I have only two more months to wait until my next trip to Italy, plenty of time to finalize plans that include almost a week in the city of Perugia. There are so many wonderful things that I love about this city, capital of Umbria province and just across a valley from mystical Assisi. Perugia has some fantastic art, including this fresco which was one of Raphael's first of this kind and likely his only piece of art that is actually left in the city where he studied for roughly four years under the master Perugino.
It seems that pretty much everything Raphael created during his years in Perugia have been whisked away to the world's great art galleries. However, frescos aren't so easily shifted, and so this "Holy Trinity with Saints" rests in a small chapel in the church of San Severo in the centre of medieval Perugia.

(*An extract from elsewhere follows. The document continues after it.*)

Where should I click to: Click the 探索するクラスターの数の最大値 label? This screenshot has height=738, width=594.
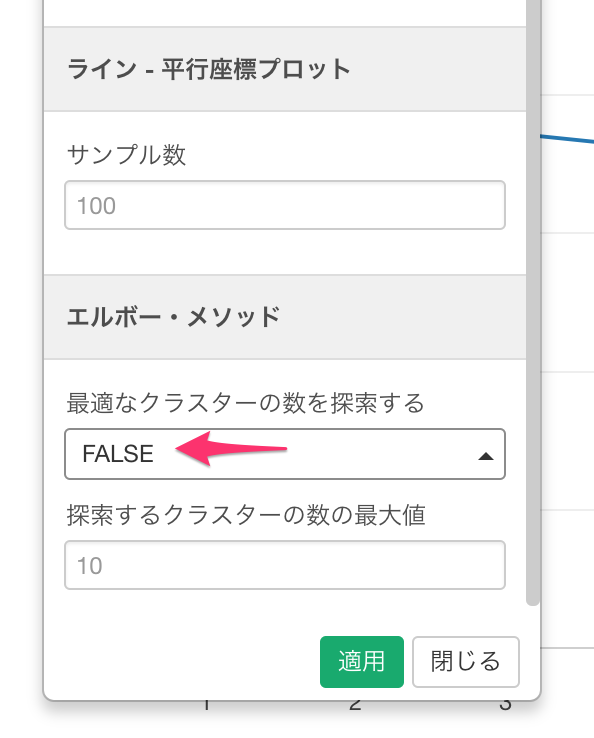point(246,514)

In Giorgio Vasari's "Lives of the Artists" (published in 1550 and admittedly, not always the best source when it comes to Umbrian artists!) Vasari writes: "...and for the Lady Chapel in San Severo (a small monastery of the Order of Camaldoli) he (Raphael) did a fresco painting of Christ in Glory and a God-the-Father with angels around him and six seated figures of saints: St Benedict, St Romuald, St Lawrence, St Jerome, St Maurus, and St Placid, three on each side.

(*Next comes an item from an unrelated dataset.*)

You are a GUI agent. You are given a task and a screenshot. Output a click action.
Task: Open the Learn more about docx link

"On this work, which was at that time regarded as an extremely beautiful example of fresco, Raphael signed his name in big, very legible characters," writes Vasari.
Raphael apparently began this fresco in 1505, but before he finished the work, he was called away to Rome to begin his stanze in the Vatican. After Raphael's untimely death in 1520 at just 37, his teacher Perugino painted several saints underneath.

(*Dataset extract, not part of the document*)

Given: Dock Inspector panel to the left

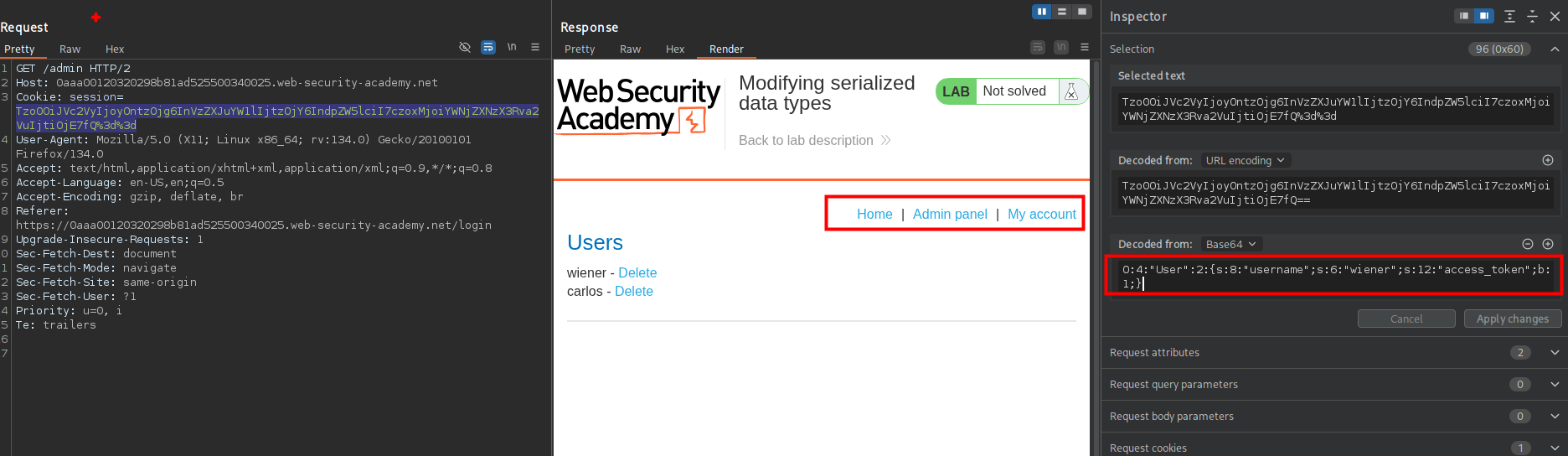Looking at the screenshot, I should (1463, 16).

I am a huge fan of Raphael and made a pilgrimage to San Severo on my first full day in Perugia last year. It's not hard to find, even though the church itself is shut up and has actually been deconsecrated. However, the small chapel where Raphael painted this fresco is open to rare visitors (I sat there for a half hour and saw only two other people drift in and out!)
This, to me, is a small but appealing element of visiting Umbria. Not a lot of other people around! I still marvel at the fact that I can sit alone for as long as I like with a great work of art. I admit, this fresco isn't in very good condition, but to me that's part of its appeal. It feels very real, very authentic in its slightly raggedy state!
I don't have any good photos of my own from last year's visit to Perugia but I'll make up for that this year. Meanwhile, thanks to Wikipedia, I have this photo of the fresco which will have to do for now.....
As a bit of background, Vasari says that Raphael "was born in Urbino, a notable Italian city, on Good Friday in the year 1483, at three o'clock in the night. His father was Giovanni Santi, a mediocre painter but an intelligent man who knew how to set his children on the right path which, through bad fortune, he himself had not been shown when young."